[TASK GOAL]
Answer these questions using the text about the Toronto Raptors' playoff run.
(a) Which team does the text name as the champions of the NBA season?
(b) To which game did the Raptors take the Cavaliers before bowing out of the Eastern Conference finals?
(c) What hometown does the text give for Cory Joseph?

[TEXT BLOCK]
The NBA season is over. LeBron James and the Cleveland Cavaliers are world champs. Those would be the same Cavaliers the Toronto Raptors took to a game six before bowing out of the Eastern Conference finals. A glorious run it was. 

Full disclosure: I’m a recent convert to the Canadian-born, American-grown game of basketball. Thank you again, Mr. Naismith. 

As an ex-Montrealer living in Toronto, I found myself plugging in my HDMI cable to stream the hometown Raptors during their play-off run. Little by little I’ve developed a connection to a sport I casually follow through a team that plays in my new city. 

Though they inspire a surge of nationalism in many of my fellow Torontonians, the Raptors don’t trigger my Canadian pride. My heart swells whenever #cancon Cory Joseph from Pickering, Ontario, does well, but I know the team belongs to Kyle Lowry and DeMar DeRozan and that Americans, even if they’re playing in the 6ix, dominate the sport.

[DATA RECORDS]
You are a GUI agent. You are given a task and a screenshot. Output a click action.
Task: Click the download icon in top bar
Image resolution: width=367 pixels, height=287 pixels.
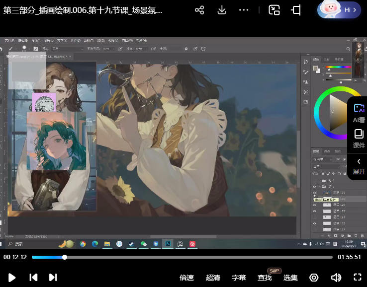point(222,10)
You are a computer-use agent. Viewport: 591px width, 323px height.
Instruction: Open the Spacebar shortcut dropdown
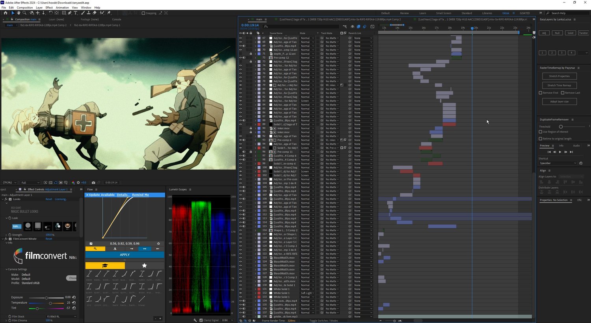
---
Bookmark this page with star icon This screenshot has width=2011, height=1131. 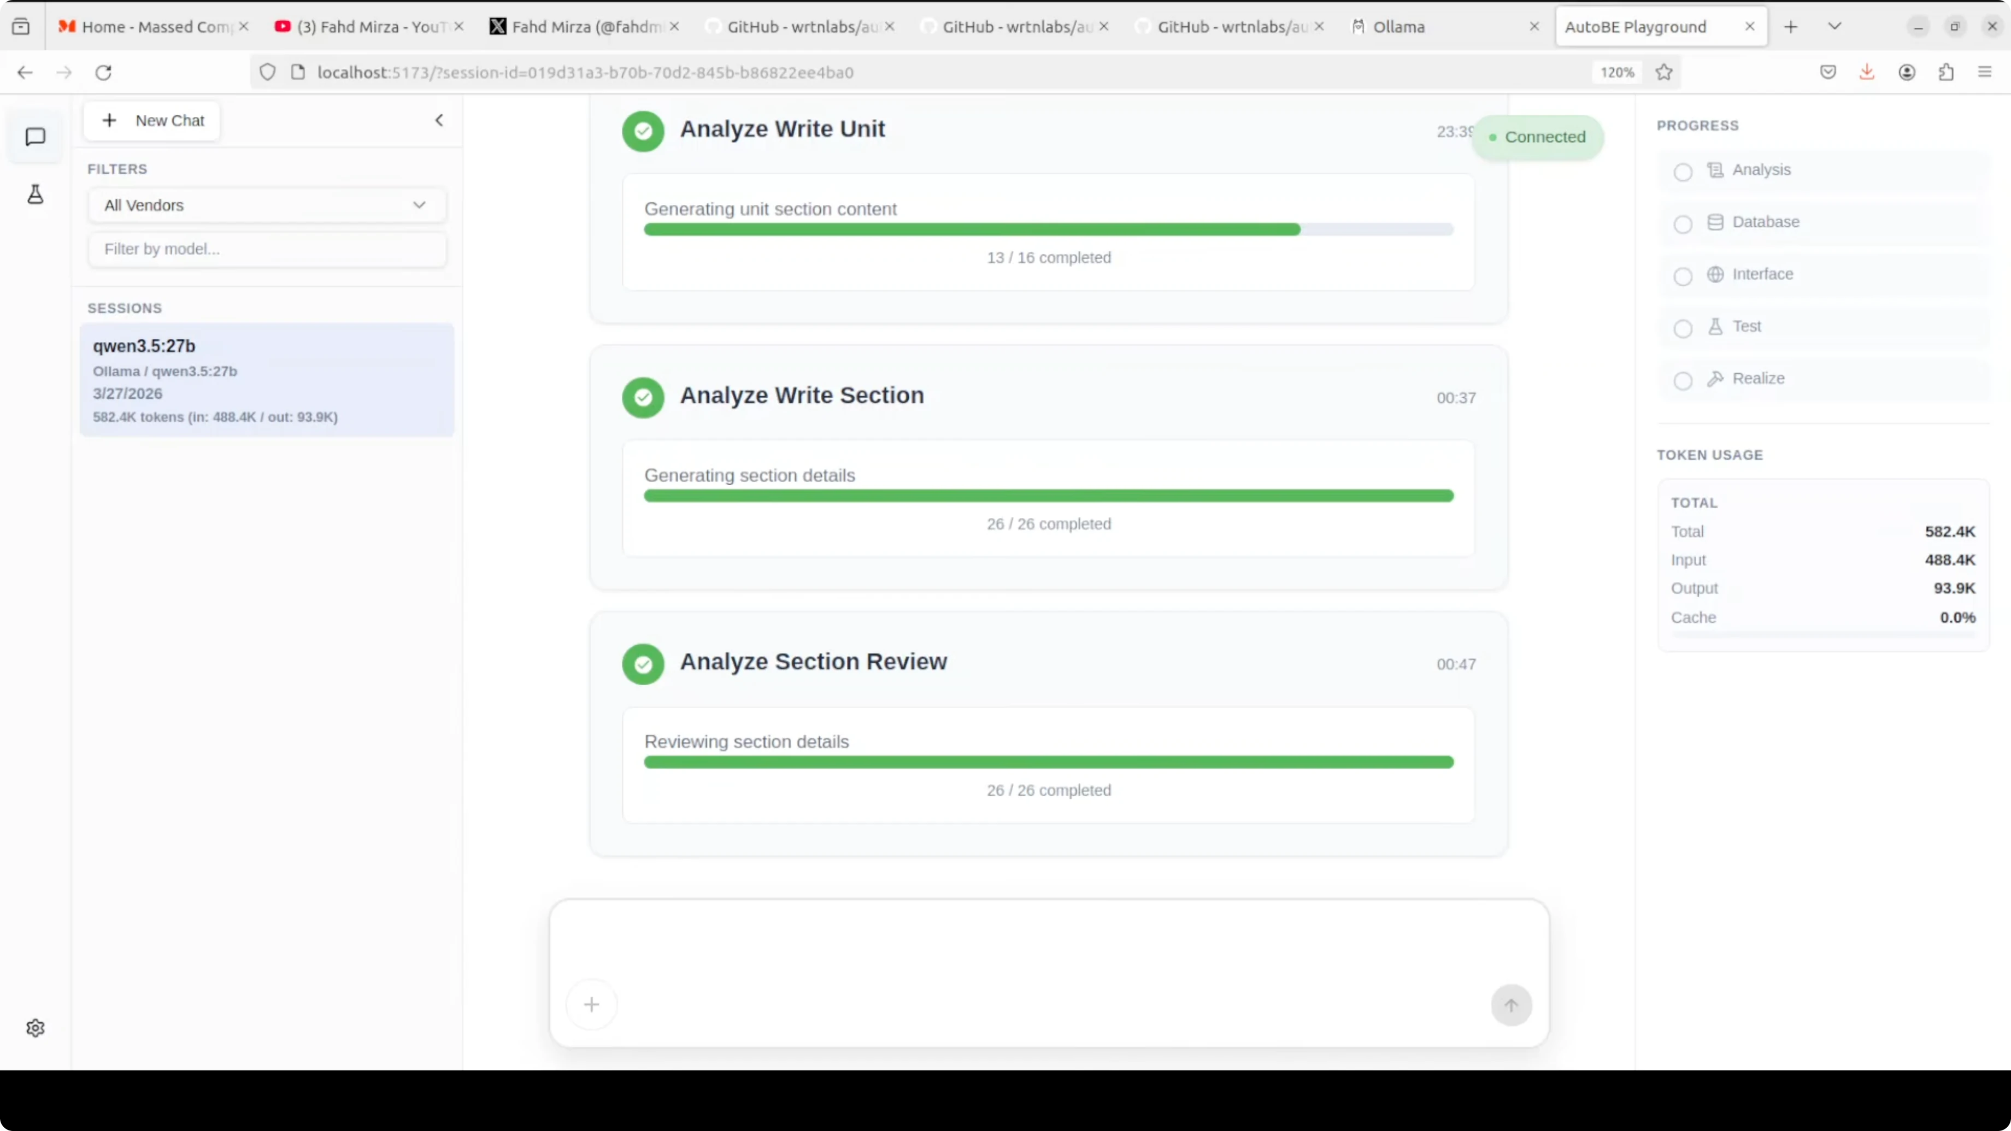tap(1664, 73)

[TASK OUTPUT]
(a) The Cleveland Cavaliers
(b) Game six
(c) Pickering, Ontario